Knowle West, an area of south Bristol that was built starting in the 1930s, has a history of women actively working for positive social change. My recent fellowship through the Institute for Advanced Studies culminated with a celebration of a number of these women, and a discussion about future directions for Knowle West and Bristol. As an historian, I wanted to provide some perspective on the hard work that these activists have done over the decades: others came before them, and others will follow, all determined to improve the lives of their families and neighbourhoods.
During my time in Bristol, I interviewed ten of the Knowle West women who have organised against drugs and the de-funding of youth services, and for increased bus service and park improvements. Penny Evans, the assistant director of the Knowle West Media Centre, was an essential partner in my project, introducing me to the women whom she had interviewed for an earlier project, the University of Local Knowledge.
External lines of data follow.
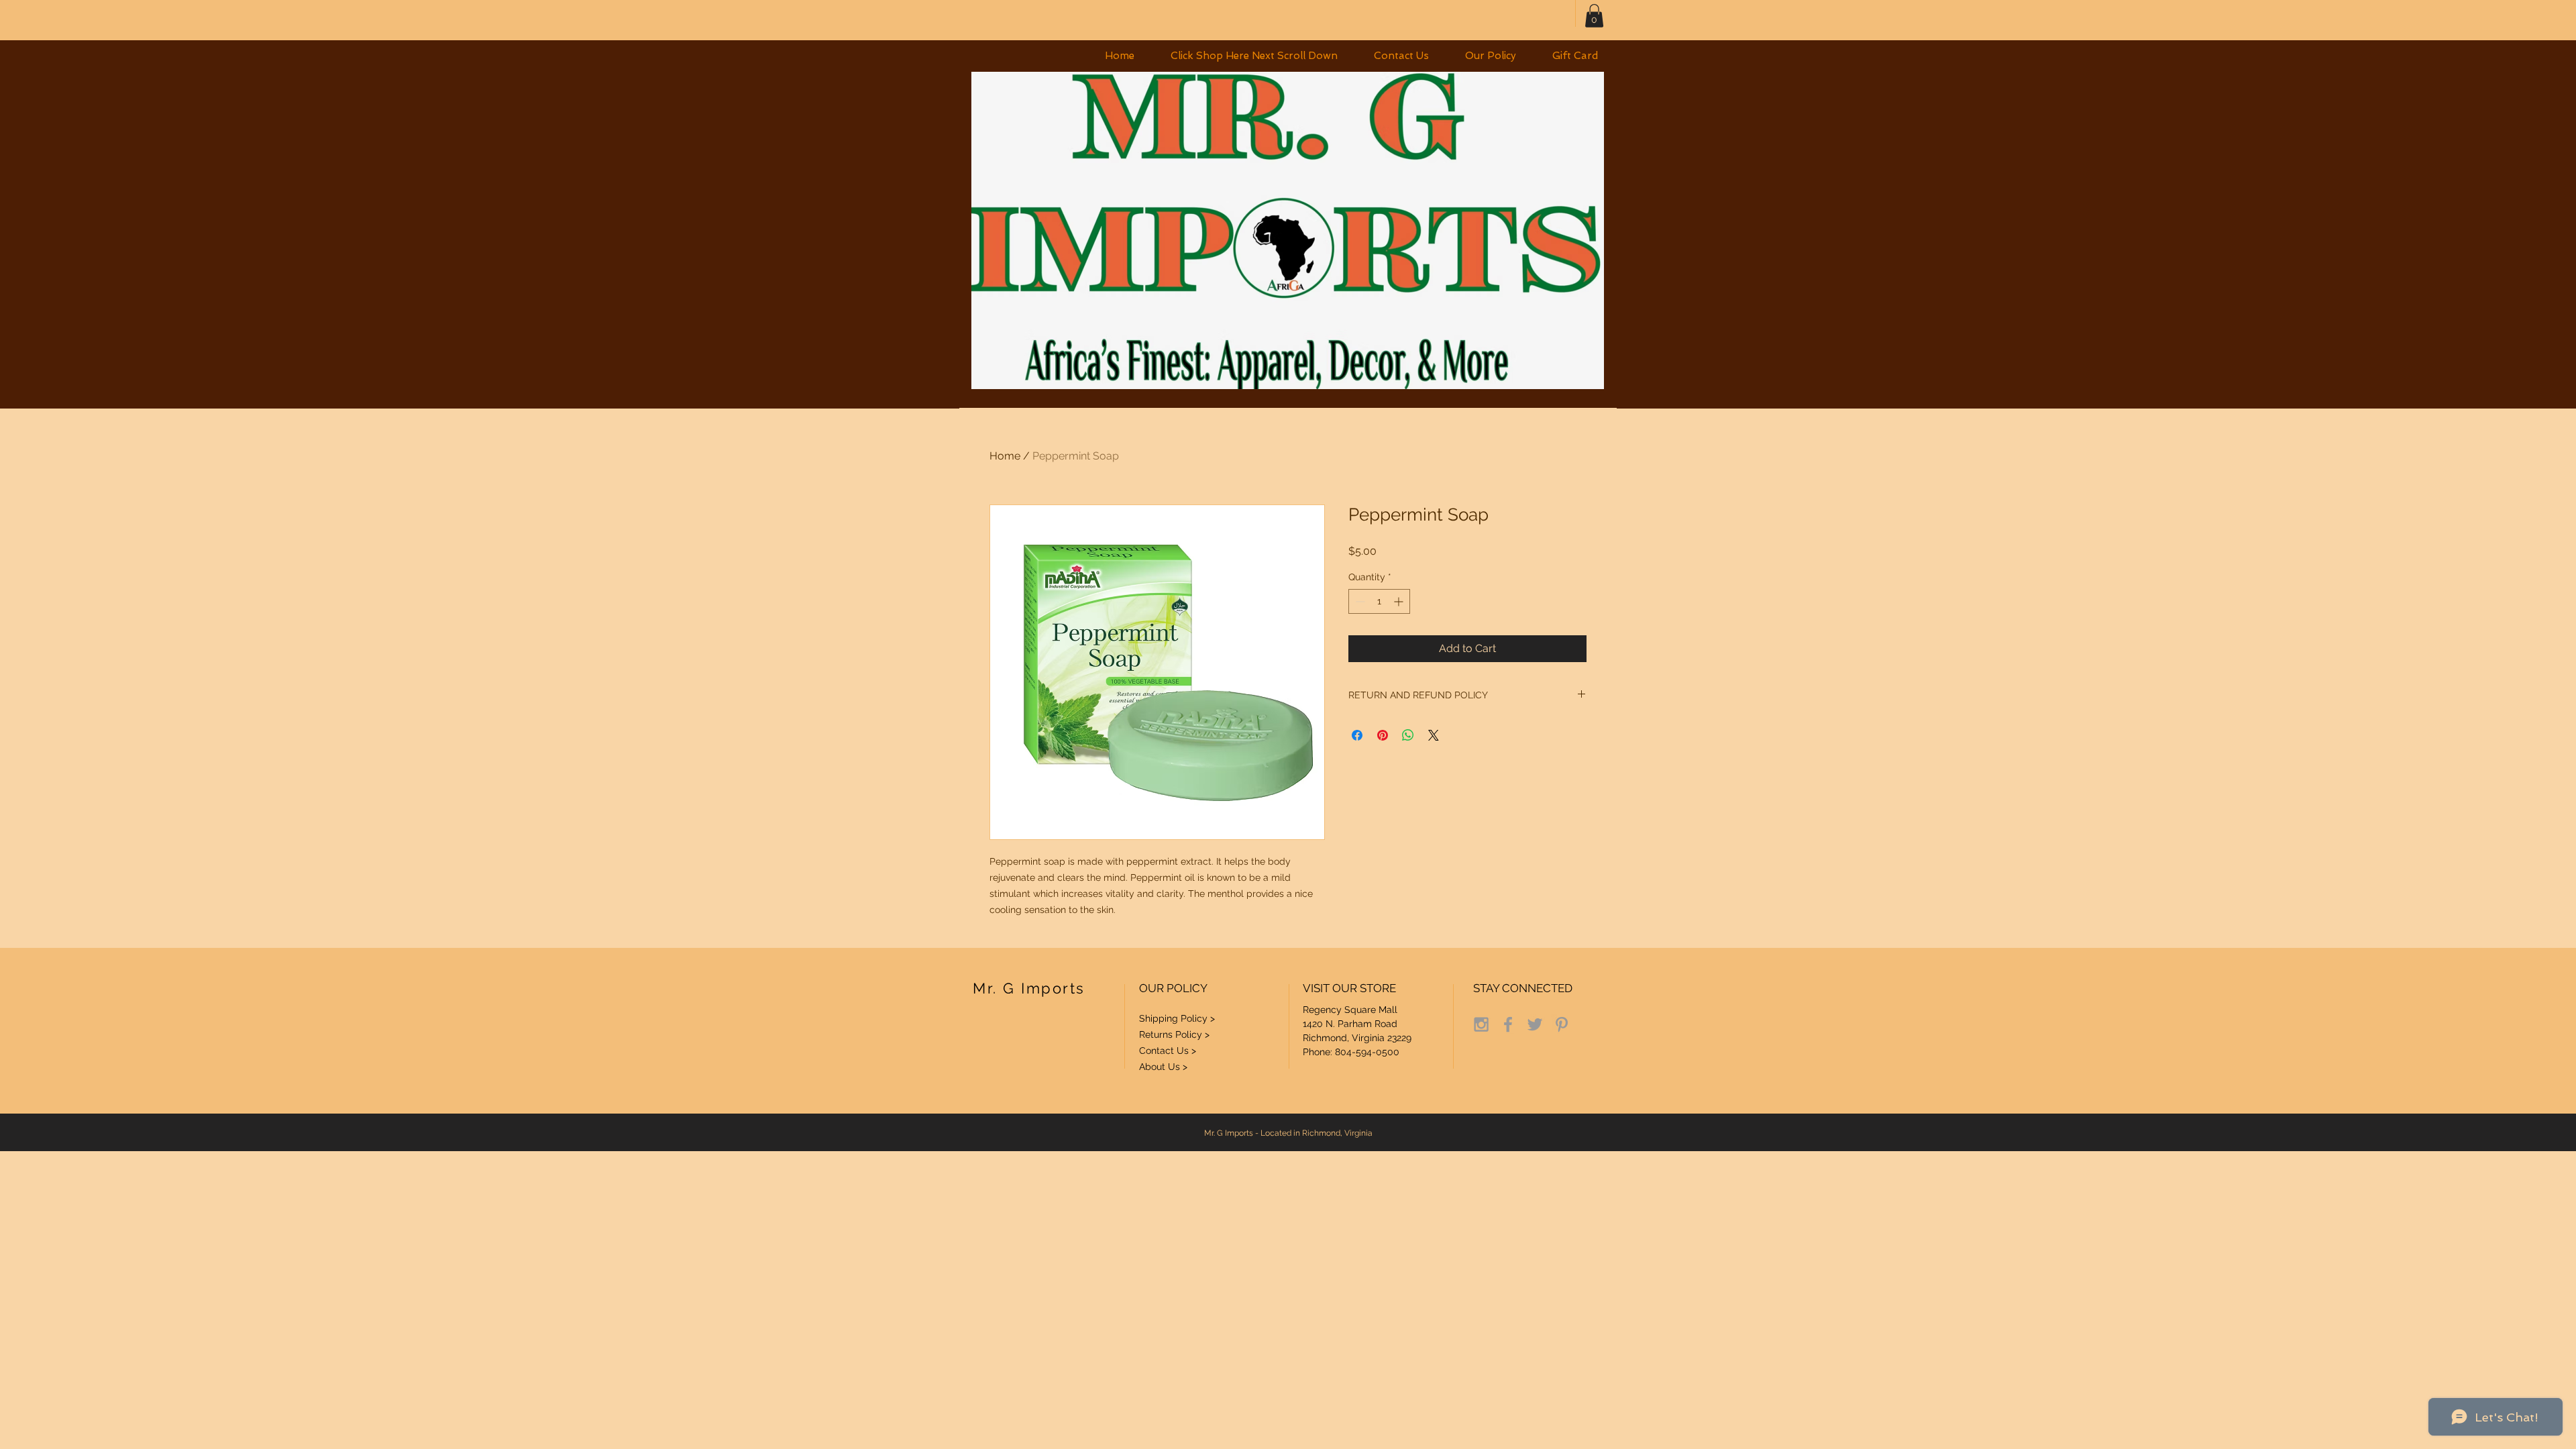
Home (1004, 455)
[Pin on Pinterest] (1383, 735)
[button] (1254, 56)
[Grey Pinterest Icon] (1562, 1024)
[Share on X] (1434, 735)
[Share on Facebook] (1357, 735)
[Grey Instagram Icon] (1481, 1024)
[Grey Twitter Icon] (1535, 1024)
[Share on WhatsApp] (1408, 735)
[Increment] (1399, 601)
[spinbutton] (1379, 601)
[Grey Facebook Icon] (1508, 1024)
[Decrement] (1358, 601)
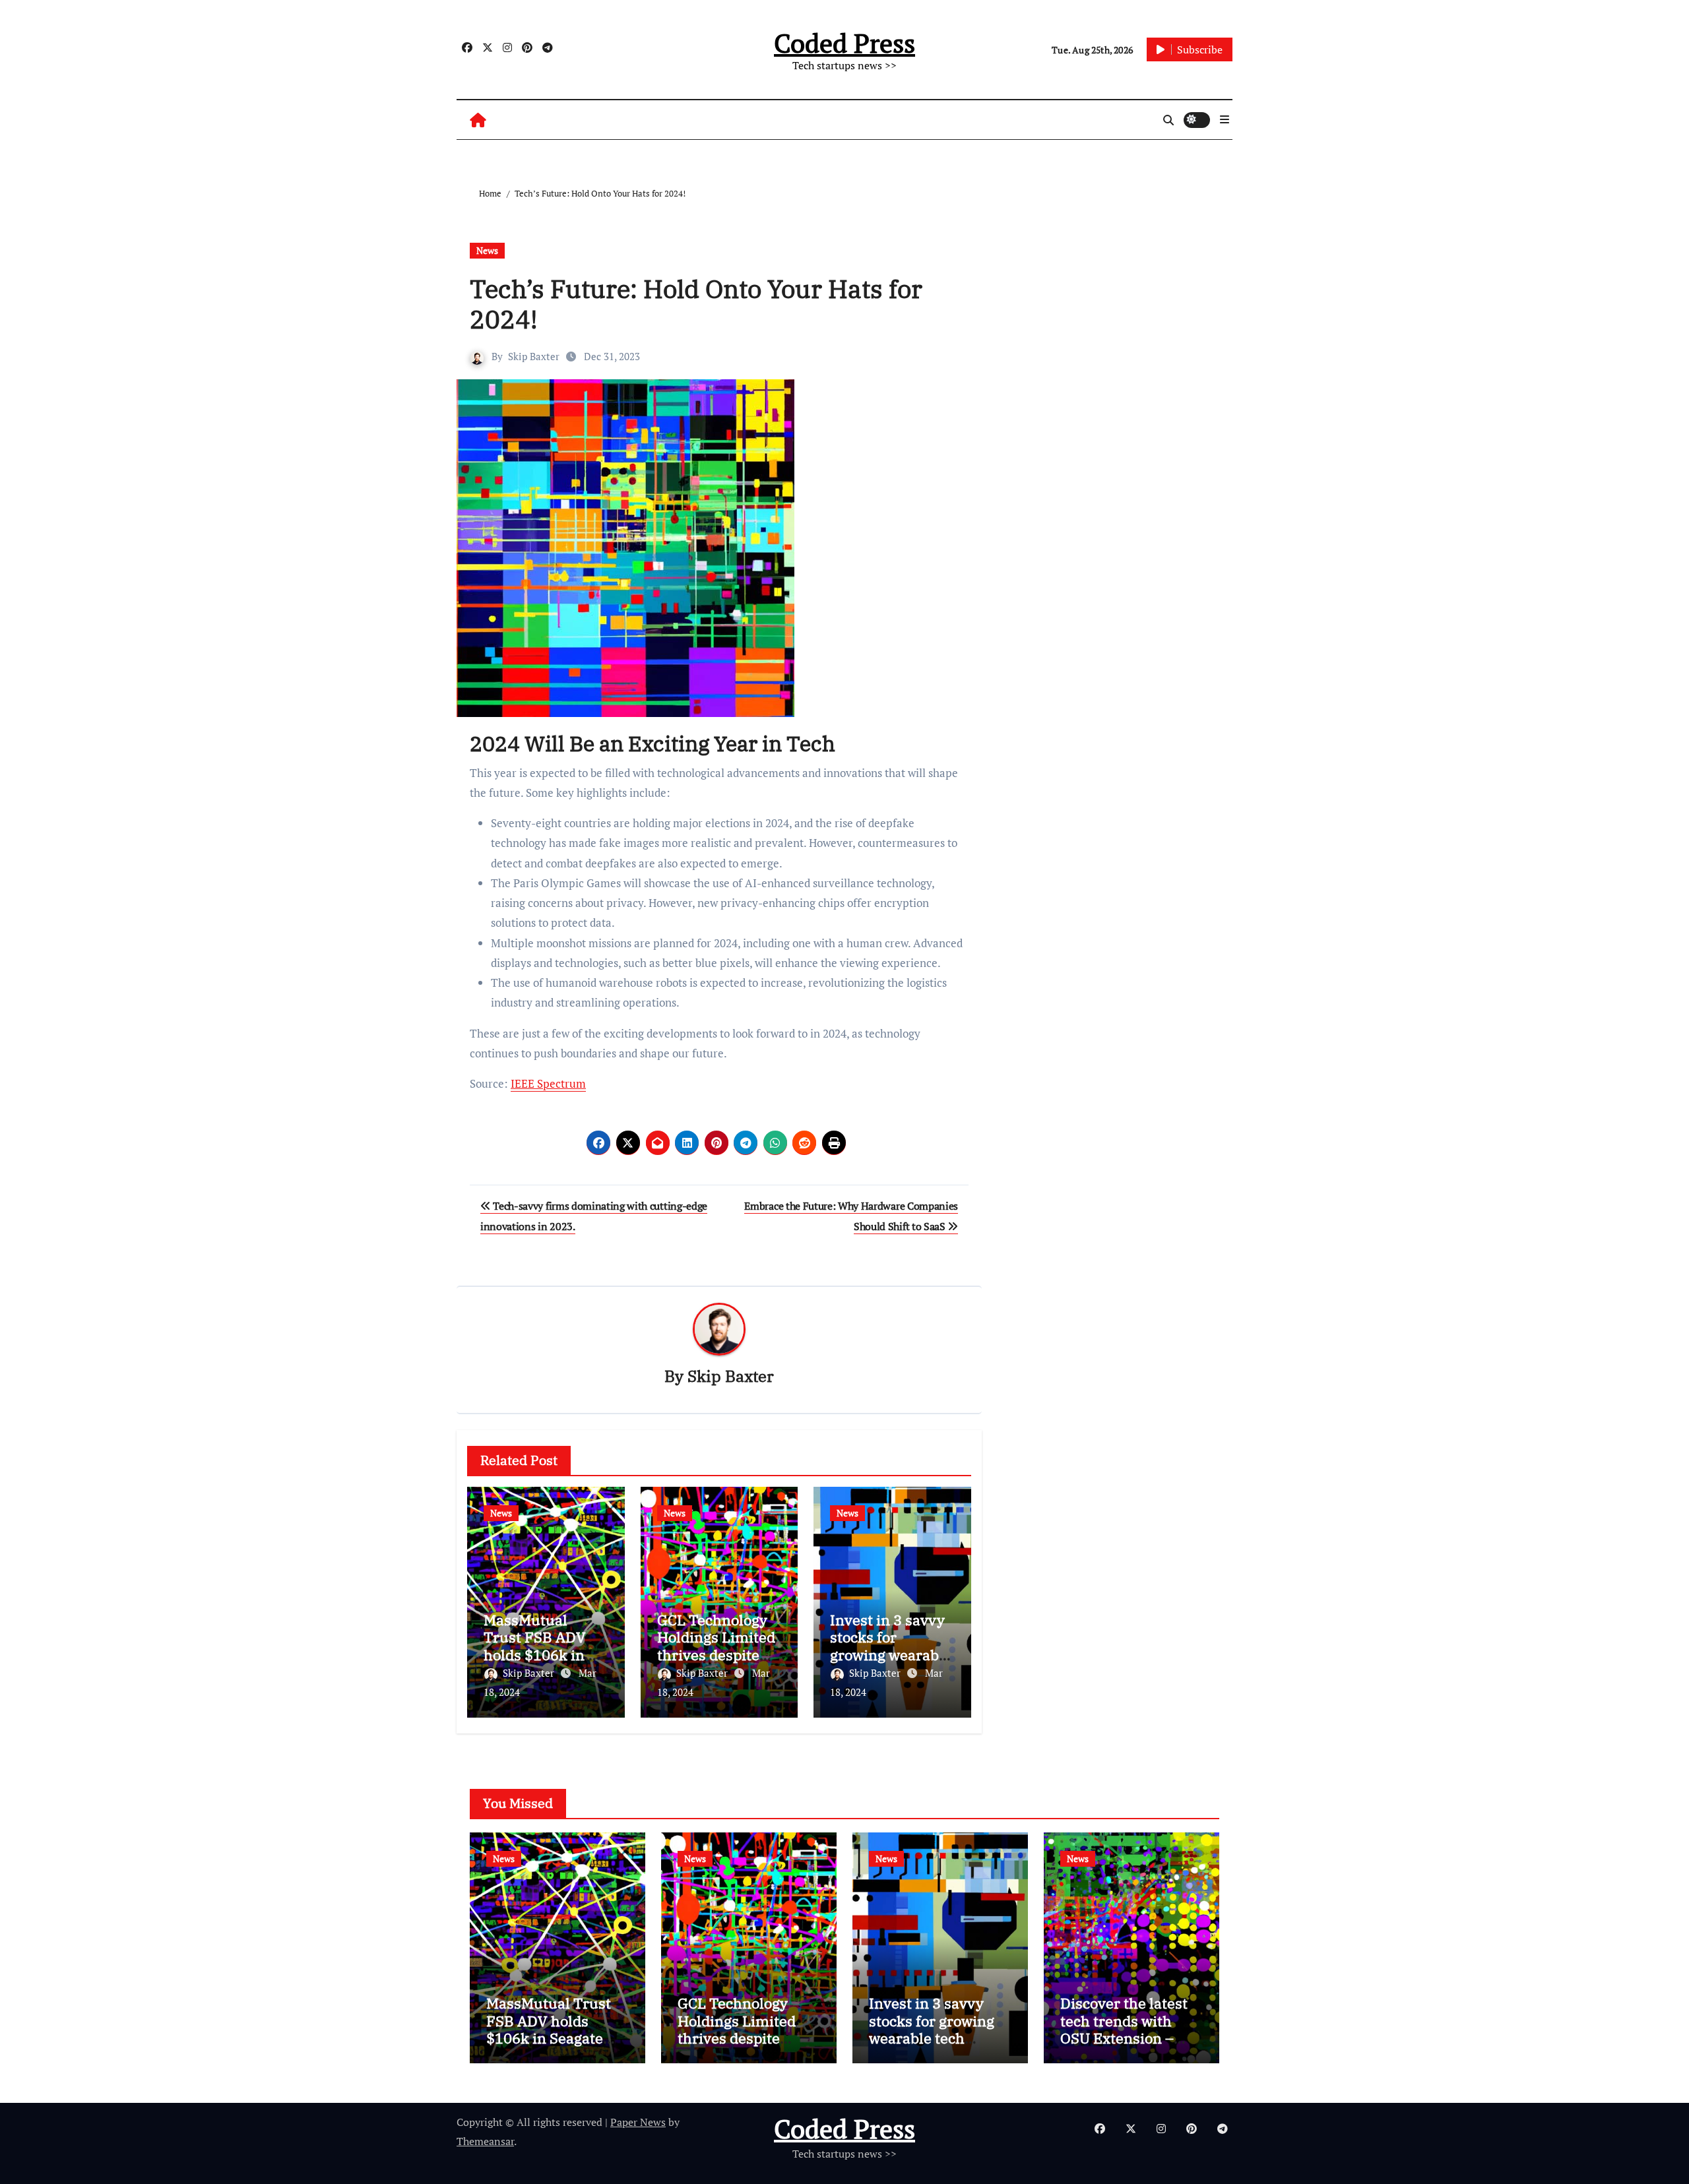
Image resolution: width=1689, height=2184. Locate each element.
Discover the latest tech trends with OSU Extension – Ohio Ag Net (1124, 2029)
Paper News (638, 2122)
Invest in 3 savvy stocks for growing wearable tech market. (890, 1645)
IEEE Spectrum (548, 1083)
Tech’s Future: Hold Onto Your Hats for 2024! (696, 303)
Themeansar (485, 2141)
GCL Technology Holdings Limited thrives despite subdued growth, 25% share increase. (747, 2037)
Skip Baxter (533, 356)
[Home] (478, 120)
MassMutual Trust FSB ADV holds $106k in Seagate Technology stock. (545, 1654)
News (487, 250)
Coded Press (844, 42)
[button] (1224, 119)
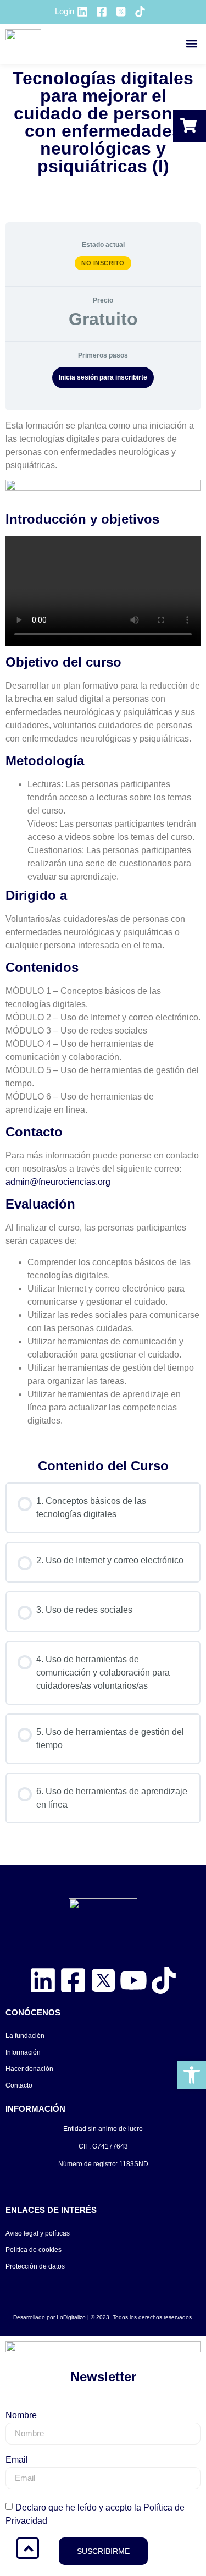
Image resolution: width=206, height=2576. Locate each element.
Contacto (18, 2085)
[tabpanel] (103, 930)
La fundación (24, 2036)
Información (23, 2052)
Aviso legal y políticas (37, 2233)
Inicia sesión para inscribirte (103, 377)
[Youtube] (133, 1980)
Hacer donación (29, 2069)
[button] (191, 44)
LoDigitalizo (71, 2317)
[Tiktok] (163, 1980)
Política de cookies (33, 2250)
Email (16, 2460)
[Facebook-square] (73, 1980)
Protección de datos (35, 2266)
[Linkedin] (43, 1980)
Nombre (21, 2415)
I asked them what had prompted their actions, what challenges and successes they had experienced, and what advice they had for future activists.
On 28 April 2014, about 35 people gathered at the Knowle West Media Centre to reflect together on the ‘tips and tricks’ that arose from our conversations, and to express further ideas about needed change. This event was part of the University of Bristol’s Productive Margins research programme with which I was connected this spring. We had an animated evening of exchange! Participants also wrote some suggestions on fabric triangles and Knowle West’s ‘Sew Clever’ group created bunting with the messages.
Why it is important to know about and acknowledge those who have struggled before us? Stories from the past provide a context for our current efforts, and add dimensions to our actions that help us see ourselves as historical agents, as women making history. The first cooperative women’s guild in Bristol formed in winter 1889-90 and was run by the members themselves; a Mrs Layton in about 1900 reported on condescending outsiders who came to their meetings. Her frustrations were very similar to the experiences of Knowle West women, who also were poorly served by officials and experts from outside their community. Mrs Layton noted:
I was not used to working-women managing their meetings. I had attended Mother’s Meetings, where ladies came and lectured on the domestic affairs in the workers’ homes that it was impossible for them to understand. I have boiled over many times at some of the things I have been obliged to listen to, without the chance of asking a question. In the Guild we always had the chance of discussing a subject. (Margaret Llewelyn Davies, ed., Life as We Have Known It, 1977, p. 40)
The Bristol Broadsides publishing cooperative included Pat Dallimore, a Knowle West resident who not only wrote compelling poetry and essays, but also worked in radio and television. She attended Bristol Broadsides editorial meetings, and appeared on television in the mid-seventies under the auspices of Knowle West TV. Women whom I interviewed recalled her with fondness, and discussed her leadership with admiration. These women recognized that media—print, radio, television, YouTube, Facebook, and Twitter—were tools for education and publicity, as long as they remained in charge of the messages. Their commitment and hard work—done ‘in plain sight’ but not often visible—has shaped the histories of Knowle West and Bristol.